Daisy became a flashpoint for all that the
bien élevé
didn’t like about their own country. Yet how far should one go in criticizing her?
Harper’s
argued that Daisy wasn’t “fast,” but only ignorant. Any genuine reprobate would have known not to speak so frankly, and those who recognized the accuracy with which James had captured a particular American type should also recognize that their repudiation of her was unjust; they were indulging in the same kind of innuendo as the characters whose gossip had destroyed her good name.

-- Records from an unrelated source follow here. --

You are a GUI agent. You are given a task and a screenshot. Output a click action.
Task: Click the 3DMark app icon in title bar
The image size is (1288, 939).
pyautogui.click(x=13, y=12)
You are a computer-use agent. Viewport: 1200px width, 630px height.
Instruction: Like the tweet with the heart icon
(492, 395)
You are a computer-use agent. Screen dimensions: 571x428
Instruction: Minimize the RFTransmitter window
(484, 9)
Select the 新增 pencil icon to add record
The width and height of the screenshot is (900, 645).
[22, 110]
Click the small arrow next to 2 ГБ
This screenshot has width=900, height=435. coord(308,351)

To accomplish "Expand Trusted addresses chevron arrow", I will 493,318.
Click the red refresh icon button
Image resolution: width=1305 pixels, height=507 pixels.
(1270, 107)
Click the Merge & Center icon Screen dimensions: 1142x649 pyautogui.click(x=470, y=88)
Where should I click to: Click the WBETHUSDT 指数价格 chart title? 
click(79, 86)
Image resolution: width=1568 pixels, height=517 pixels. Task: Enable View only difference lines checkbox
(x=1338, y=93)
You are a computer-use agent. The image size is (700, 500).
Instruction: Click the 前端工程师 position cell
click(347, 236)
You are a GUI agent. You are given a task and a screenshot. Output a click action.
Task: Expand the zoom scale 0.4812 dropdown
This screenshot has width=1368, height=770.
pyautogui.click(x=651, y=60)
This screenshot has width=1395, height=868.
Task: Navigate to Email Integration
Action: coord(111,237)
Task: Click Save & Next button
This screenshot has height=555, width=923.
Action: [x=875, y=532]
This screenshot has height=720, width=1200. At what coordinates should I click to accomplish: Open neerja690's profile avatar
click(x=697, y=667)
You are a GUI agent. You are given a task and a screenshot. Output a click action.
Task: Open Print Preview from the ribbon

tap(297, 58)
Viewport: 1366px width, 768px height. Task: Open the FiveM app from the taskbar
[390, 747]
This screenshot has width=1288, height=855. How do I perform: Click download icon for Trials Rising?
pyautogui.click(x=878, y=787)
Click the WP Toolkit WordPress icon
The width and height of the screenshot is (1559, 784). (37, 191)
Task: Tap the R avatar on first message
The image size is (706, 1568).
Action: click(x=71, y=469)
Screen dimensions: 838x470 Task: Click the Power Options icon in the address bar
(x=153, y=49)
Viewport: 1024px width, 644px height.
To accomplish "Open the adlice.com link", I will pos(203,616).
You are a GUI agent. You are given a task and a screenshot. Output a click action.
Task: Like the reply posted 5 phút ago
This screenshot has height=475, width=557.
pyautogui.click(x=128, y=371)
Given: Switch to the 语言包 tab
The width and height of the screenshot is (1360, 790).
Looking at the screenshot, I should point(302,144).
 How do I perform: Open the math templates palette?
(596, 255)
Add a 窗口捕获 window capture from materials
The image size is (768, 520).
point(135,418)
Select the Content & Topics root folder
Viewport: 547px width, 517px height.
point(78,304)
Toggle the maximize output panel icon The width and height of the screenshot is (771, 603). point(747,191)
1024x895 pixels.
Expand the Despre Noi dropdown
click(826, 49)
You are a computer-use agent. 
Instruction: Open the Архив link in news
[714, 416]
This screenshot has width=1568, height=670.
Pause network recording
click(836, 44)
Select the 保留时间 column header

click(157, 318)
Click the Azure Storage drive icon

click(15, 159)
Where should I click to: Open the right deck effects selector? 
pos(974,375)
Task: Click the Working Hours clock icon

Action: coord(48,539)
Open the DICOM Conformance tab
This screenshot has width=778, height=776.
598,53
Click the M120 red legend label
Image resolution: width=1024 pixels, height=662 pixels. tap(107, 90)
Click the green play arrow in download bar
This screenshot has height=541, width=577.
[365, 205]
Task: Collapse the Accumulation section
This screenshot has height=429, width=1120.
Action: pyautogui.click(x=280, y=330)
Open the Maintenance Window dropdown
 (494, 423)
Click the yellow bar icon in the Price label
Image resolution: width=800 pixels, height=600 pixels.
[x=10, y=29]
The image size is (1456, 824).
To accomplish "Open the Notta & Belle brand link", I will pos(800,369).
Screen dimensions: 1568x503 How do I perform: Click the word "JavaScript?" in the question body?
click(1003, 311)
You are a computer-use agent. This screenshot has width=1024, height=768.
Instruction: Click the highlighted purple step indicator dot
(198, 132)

James himself eventually dismissed the tale as slight, and in a later story, “Pandora,” he even joked about making a German diplomat read it as a guide to American manners. Nevertheless, it gave him his first real taste of fame. What it didn’t provide was money, not directly. In those days before international copyright the tale was pirated in America, and James got almost nothing from its quickly sold 20,000 copies. Every reader of the major British and American magazines now knew his name, however, and he quickly established his brand by following
Daisy Miller
with such briskly written comedies about the social relations of America and Europe as “An International Episode” and “The Pension Beaurepas.” Still, that success brought its troubles. James might be too brilliant to ignore, but his strictures on the provinciality of American life made him suspect to a public that remained anxious about their country’s place in the world. In April 1880, Clover Adams wrote to her father that it was
“high time Harry James was ordered home by his family. . . . He had better go to Cheyenne and run a hog ranch.”
She knew the criticism of him was silly, but still he must have seemed in danger of losing the American tone. By that time, however, James himself was no longer in London. He had crossed the Channel at Folkestone, waiting five days for a calm sea, and then passed through Paris and Turin on his way to Florence, where he thought to rest for a few weeks before settling down to work on what he called a
“big”
novel.

I
f the 1875 publication of his first books represented an end to his apprenticeship, then James’s plans for the novel he had decided to call
The Portrait of a Lady
were something else—a frank bid for mastery. We first hear of the project in an October 1876 letter to Howells. James was busy with
The American
, whose protagonist was the emblematically named Christopher Newman, but he recognized the financial necessity of always having a serial running somewhere, and he didn’t believe the
Atlantic
could handle them all. He was negotiating instead with
Scribner’s
, a magazine he did not like, to write a novel about what he called an
Americana
, whose adventures in Europe would be a counterpart to Newman’s. The
Scribner’s
plan fell through, however, and James then offered the book to Howells, noting early the next year that he was willing to wait until the
Atlantic
could give him the space he wanted. The project would be
“the portrait of the character and recital of the adventures of a woman—a great swell, psychologically; a
grand nature
—accompanied with many developments.”

James’s tone is ironic but the ambition is real, even if it would be another three years before he felt entirely free to pursue it. He did begin the story, that much is sure, and in April 1878 offered to show some of it to Macmillan. But nobody today knows just how far he then got, or just how closely this lost ur-
Portrait
resembles the opening moments of the book we now read. Those notes to Howells aside, his letters give no details of its narrative, but in May 1877 he wrote to his mother that he planned a novel
“to which the American shall be as water unto wine.”
Later he had to add that
The Europeans
, which William found thin, was not the book he meant. William was always his most formidable critic, though often his least accurate one. He had an uncanny ability to find the flaws in his brother’s earliest and most conventional stories, but his own belief that novels were no more than an amusement meant that he objected to what was most original about James’s later work. Still, the novelist recognized the logic of William’s demand for something larger, and with a clear sense of his own development, he now felt ready to work on a greater scale.